Netanyahu now says, fresh off his Moscow visit, that Putin agreed to restrain Iran in Syria, but that ultimately Assad will take back all of Syria.
The New York Times reports this hugely significant acknowledgement and surprising change of tune from the Israeli PM:
Israel, he said, did not object to President Bashar al-Assad’s regaining control over all of Syria, a vital Russian objective, and Russia had pushed Iranian and allied Shiite forces “tens of kilometers” away from the Israeli border.
The NYT continues:
But a commitment to keep Iranian forces tens of kilometers from Israel was a far cry from ejecting them completely from Syria, which Mr. Netanyahu has been lobbying Mr. Putin to do. And even that commitment was not confirmed by Russian officials.
… So a willingness to accept Mr. Assad’s resumption of control over all of Syria is no small concession, said Amos Yadlin, a former chief of Israeli military intelligence who now heads the Institute for National Security Studies in Tel Aviv.
“Nobody can these days destabilize the Assad regime,” he said. “The only one who can do it is Israel. And the Russians know that very well. So to get a commitment from Israel not to destabilize Syria is something that Russia will value very much.”
The neocon pundits’ last hope for military intervention in Syria has remained Netanyahu, and to see him fold must feel like a swift unexpected punch in the stomach, but more crucially the Syrian diplomatic cards have fallen in place just days before Monday’s Trump-Putin meeting.
President Assad has long vowed to liberate “every inch” of sovereign Syrian territory, something which but two years ago appeared impossible, yet which now looks increasingly inevitable. Should the Trump-Putin summit result in a green light that ensures Moscow and Damascus remain in the driver’s seat and set the terms for Syria’s stabilization, we could be witnessing the final diplomatic chapter in this dark seven-year long proxy war.
However, Trump continues to be urged from various corners of the beltway foreign policy establishment to salvage and preserve what he can of the open-ended US troop presence in eastern Syria: the US must “preserve its interests in the conflict, namely… constraining Iranian influence in the country” as one Foreign Policy essay argues.
For months now, Trump has talked of US military withdrawal from the country — which the Pentagon in public statements has put at over some 2,000 troops — a proposal which hawks within his administration have pushed back against every time.
And then there’s the clearly observable pattern that seems to repeat whenever the administration announces it is poised to pull out of Syria. Indeed it seems to occur every time the Syrian Army is on a trajectory of overwhelming victory: an ill-timed and strategically nonsensical mass chemical attack on civilians supposedly ordered by Assad — inevitably giving the West an open door for military intervention, new rounds of crippling sanctions, and yet more international media condemnation heaped on Damascus.
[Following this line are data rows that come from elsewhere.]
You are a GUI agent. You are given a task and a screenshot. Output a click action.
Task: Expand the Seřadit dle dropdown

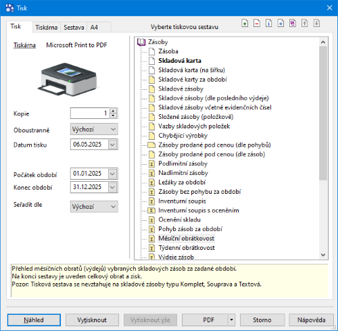coord(94,207)
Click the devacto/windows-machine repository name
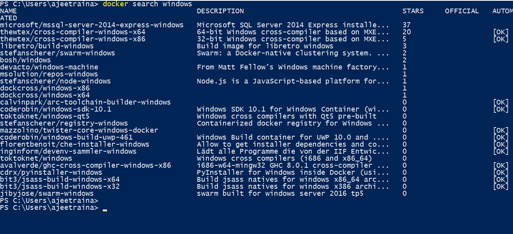 point(49,67)
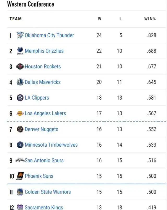
Task: Sort standings by the L column header
Action: tap(120, 19)
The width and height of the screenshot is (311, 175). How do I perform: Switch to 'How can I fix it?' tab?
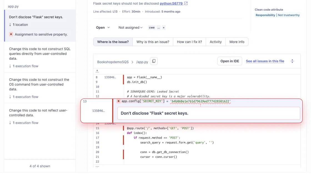[x=189, y=42]
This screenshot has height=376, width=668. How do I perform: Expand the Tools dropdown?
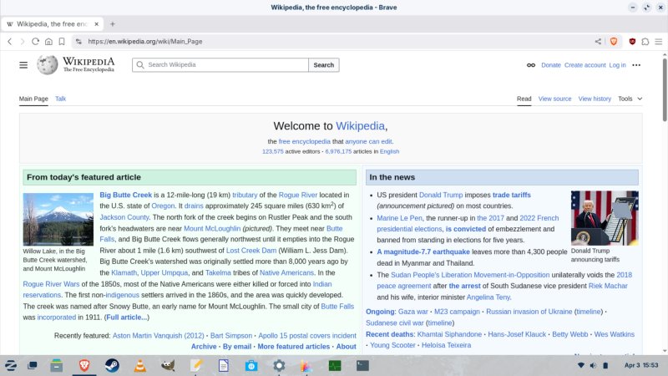tap(630, 99)
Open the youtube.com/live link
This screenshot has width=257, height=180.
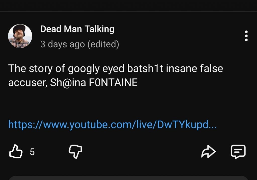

Precisely this scenario occurred just days after President Trump declared in the last week of March of this year that he wanted a complete US military pullout from Syria. What then immediately followed was the April 7 “chemical attack” provocation in Douma — just the thing that brought Trump’s planned pullout to a grinding halt, instead resulting tomahawk missiles unleashed on Damascus.
Should Trump and Putin ultimately come to a lasting settlement on the Syria issue which results in US troop withdrawal from Syria, will the international proxy war come to a close?
Or will we witness yet another last minute “mass casualty event” or other other provocation that pulls the US, Israel, and Russia into yet deeper direct military confrontation?